MARK C. answered 8d
Computer Programming Tutor | C++/Python/Data Structures | 20 Years Exp
Direction of Comparison:
KMP: Scans the pattern left-to-right
- Compares characters from left to right in the pattern
Boyer-Moore: Scans the pattern right-to-left
- Compares characters from right to left in the pattern
Preprocessing:
KMP: Builds a "failure function" or "prefix table"

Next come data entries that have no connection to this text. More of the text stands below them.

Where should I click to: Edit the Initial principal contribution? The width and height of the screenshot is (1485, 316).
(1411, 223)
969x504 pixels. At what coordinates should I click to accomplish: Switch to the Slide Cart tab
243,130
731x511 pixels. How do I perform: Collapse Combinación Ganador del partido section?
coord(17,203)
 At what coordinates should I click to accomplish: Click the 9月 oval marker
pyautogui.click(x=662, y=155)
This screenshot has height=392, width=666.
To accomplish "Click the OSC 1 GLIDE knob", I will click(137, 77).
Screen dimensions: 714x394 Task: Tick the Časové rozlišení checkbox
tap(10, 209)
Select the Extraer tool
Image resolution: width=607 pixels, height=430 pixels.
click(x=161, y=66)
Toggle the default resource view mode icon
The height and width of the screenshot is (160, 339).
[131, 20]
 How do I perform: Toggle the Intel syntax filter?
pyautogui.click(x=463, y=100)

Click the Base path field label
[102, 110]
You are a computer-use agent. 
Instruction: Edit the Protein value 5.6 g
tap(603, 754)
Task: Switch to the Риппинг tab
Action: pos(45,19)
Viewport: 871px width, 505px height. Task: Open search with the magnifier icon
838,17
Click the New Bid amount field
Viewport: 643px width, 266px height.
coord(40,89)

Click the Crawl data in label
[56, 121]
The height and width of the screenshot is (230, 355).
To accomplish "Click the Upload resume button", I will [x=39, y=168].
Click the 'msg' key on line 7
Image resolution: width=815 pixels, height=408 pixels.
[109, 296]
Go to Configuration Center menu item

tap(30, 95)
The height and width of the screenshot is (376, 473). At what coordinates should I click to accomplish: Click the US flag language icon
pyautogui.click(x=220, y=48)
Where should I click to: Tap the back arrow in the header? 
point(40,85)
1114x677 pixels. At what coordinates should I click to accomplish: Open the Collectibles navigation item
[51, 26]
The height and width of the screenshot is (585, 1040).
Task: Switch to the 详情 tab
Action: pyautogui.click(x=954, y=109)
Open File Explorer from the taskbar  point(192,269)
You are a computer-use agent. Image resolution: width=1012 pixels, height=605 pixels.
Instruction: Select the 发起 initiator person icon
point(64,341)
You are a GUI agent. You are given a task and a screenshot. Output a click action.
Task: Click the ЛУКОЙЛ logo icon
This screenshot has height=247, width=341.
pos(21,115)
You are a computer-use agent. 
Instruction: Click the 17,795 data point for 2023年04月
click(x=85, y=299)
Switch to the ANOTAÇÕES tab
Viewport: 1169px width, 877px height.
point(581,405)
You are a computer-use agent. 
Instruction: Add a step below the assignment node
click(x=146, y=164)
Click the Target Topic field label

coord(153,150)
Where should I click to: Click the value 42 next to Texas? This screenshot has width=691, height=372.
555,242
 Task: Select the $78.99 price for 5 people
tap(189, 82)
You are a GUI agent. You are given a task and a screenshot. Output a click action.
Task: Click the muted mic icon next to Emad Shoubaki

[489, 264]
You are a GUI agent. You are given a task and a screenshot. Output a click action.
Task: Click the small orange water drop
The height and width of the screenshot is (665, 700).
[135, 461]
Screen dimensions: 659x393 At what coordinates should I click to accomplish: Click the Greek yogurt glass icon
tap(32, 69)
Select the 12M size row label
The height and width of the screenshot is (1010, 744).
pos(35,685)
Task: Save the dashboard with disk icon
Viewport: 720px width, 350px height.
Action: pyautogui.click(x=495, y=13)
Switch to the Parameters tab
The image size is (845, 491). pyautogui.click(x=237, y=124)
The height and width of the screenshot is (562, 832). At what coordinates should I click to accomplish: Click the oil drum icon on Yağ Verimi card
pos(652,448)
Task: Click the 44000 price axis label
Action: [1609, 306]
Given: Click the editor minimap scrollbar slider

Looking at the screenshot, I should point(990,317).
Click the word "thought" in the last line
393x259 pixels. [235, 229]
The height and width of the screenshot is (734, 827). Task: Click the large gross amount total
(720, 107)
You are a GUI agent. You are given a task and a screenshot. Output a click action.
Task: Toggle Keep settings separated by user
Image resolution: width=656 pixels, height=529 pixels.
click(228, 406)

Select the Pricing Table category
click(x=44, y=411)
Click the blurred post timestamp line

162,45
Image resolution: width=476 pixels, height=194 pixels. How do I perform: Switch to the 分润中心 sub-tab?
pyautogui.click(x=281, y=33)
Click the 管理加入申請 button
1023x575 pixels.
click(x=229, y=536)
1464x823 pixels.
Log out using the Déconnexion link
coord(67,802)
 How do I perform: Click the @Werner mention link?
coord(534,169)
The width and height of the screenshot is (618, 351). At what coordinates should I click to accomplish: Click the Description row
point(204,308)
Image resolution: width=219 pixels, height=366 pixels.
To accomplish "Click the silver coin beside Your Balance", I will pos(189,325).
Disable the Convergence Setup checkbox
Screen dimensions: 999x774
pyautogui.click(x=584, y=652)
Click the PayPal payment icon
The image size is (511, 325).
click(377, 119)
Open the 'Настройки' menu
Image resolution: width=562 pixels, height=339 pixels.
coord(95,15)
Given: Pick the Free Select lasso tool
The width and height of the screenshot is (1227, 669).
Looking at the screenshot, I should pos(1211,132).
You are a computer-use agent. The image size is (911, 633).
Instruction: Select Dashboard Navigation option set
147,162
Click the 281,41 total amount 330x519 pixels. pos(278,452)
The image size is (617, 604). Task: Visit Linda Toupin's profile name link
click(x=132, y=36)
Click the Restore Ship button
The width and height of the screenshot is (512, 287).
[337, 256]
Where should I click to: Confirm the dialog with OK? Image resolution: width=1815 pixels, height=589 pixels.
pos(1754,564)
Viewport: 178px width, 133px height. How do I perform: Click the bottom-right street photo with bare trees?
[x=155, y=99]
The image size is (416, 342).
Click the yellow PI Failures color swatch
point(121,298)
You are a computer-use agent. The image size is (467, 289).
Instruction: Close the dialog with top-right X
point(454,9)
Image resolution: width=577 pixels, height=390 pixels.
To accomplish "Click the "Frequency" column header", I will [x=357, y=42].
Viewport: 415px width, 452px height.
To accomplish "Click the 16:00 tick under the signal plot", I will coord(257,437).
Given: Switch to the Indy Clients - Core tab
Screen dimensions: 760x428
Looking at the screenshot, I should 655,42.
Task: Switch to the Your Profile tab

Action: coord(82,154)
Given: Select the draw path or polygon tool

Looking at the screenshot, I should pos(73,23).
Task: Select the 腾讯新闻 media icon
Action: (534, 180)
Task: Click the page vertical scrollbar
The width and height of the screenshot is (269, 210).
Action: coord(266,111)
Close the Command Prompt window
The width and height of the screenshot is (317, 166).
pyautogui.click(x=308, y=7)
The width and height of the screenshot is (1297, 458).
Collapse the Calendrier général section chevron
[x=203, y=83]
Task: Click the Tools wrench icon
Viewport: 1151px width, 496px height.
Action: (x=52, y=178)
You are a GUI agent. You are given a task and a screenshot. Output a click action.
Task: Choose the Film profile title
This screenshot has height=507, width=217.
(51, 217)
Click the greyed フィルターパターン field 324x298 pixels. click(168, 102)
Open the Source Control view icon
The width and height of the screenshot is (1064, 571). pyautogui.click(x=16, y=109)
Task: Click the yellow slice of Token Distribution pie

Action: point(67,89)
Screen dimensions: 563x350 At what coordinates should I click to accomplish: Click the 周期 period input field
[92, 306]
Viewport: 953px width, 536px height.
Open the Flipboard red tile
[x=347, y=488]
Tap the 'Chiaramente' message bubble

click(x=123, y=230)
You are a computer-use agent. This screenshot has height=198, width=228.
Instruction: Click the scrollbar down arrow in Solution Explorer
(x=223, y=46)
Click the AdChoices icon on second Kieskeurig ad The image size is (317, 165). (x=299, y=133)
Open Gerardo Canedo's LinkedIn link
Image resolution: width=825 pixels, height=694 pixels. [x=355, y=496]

- Analyzes the pattern to find longest proper prefix that is also a suffix
- Used to avoid re-comparing characters we already know match
Boyer-Moore: Uses two rules with lookup tables
- Bad character rule: table of last occurrence of each character in pattern
- Good suffix rule: table based on matching suffixes
Skip Logic:
KMP: Never moves backward in the text
- When mismatch occurs, shifts pattern based on prefix table
- Skips ahead but typically by smaller amounts
- Guarantees each text character examined at most once
Boyer-Moore: Can skip large portions of text
- Uses bad character rule to skip when text character not in pattern
- Can skip multiple characters at once
- More aggressive skipping, especially with large alphabets
Performance:
KMP:
- Worst case: O(n + m) where n = text length, m = pattern length
- Good for small alphabets
- Simpler to implement
Boyer-Moore:
- Worst case: O(nm) but rarely occurs
- Average case: O(n/m) - sublinear, very fast in practice
- Best for large alphabets and longer patterns
- More complex to implement
Practical difference:
Boyer-Moore is generally faster in practice because it can skip more characters, especially when searching English text or DNA sequences. KMP has better worst-case guarantees and is simpler to understand and code.